- _TO DO_
When the word "will" shows up in a line of the records below, copy that line.

- _PROVIDED ENTRIES_
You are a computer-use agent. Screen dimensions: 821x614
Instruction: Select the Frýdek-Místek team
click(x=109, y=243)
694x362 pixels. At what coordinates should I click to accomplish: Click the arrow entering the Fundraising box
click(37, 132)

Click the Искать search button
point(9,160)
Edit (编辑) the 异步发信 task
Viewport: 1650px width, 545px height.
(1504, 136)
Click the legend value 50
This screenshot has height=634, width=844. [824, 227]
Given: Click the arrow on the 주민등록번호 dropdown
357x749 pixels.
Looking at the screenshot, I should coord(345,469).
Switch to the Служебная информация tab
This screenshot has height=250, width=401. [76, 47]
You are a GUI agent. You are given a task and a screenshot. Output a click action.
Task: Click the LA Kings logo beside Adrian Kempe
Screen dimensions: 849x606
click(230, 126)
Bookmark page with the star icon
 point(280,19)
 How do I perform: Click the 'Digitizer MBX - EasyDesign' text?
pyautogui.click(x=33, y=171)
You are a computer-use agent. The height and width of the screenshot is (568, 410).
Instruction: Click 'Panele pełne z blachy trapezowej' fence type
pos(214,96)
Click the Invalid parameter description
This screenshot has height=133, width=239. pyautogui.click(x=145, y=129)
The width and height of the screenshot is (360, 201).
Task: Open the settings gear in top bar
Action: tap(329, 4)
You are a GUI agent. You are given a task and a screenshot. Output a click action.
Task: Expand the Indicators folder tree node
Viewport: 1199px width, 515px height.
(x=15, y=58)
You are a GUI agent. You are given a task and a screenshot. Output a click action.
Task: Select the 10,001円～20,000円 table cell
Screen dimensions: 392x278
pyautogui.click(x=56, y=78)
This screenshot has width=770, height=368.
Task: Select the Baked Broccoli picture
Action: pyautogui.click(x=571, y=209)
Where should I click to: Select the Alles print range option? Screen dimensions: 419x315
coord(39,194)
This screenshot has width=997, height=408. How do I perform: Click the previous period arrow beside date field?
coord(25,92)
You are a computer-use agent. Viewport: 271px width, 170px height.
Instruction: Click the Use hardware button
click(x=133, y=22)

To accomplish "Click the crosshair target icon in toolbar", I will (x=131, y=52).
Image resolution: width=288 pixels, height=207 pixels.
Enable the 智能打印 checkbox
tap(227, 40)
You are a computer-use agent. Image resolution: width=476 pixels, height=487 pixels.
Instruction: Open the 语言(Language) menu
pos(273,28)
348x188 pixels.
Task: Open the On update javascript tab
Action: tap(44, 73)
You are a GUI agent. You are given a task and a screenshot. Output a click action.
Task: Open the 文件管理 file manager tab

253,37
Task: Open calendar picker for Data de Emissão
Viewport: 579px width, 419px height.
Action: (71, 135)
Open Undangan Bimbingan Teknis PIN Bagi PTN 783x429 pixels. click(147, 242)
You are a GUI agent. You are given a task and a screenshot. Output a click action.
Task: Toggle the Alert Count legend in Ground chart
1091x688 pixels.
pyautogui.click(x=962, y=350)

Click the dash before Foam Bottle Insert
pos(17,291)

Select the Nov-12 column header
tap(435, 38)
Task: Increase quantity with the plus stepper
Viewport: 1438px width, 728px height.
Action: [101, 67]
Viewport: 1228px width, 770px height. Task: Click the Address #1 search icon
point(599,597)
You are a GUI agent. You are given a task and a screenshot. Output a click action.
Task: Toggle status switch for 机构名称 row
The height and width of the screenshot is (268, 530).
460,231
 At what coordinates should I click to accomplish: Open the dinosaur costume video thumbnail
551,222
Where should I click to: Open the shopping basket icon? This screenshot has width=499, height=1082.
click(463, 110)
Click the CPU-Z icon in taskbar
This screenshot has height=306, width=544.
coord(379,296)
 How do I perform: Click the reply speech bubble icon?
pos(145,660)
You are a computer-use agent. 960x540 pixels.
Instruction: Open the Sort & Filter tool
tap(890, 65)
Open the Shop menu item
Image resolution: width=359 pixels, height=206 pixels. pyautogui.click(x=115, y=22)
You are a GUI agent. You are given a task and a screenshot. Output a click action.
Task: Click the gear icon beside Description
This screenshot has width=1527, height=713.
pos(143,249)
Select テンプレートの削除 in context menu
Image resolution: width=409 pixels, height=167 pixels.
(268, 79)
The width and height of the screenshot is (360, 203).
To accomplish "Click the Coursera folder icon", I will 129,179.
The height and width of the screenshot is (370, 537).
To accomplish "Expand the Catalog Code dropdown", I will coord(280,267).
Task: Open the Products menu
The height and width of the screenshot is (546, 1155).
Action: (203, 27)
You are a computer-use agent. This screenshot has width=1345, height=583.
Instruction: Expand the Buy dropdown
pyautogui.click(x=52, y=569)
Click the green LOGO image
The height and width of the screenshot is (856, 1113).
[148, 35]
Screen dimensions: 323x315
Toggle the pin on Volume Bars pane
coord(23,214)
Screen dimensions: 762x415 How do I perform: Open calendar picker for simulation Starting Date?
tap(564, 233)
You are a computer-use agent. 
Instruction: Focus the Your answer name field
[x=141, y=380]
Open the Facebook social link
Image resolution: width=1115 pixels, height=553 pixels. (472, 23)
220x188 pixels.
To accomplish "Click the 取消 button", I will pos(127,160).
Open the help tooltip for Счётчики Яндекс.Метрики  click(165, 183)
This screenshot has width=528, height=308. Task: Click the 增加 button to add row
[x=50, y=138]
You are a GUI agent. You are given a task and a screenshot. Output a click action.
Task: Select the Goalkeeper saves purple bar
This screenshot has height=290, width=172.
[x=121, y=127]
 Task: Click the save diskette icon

- _EXERCISE RESULT_
To accomplish "Click the crosshair target icon in toolbar", I will (x=131, y=52).
To accomplish "Click the Coursera folder icon", I will 129,179.
To accomplish "Expand the Catalog Code dropdown", I will coord(280,267).
To accomplish "Click the 取消 button", I will pos(127,160).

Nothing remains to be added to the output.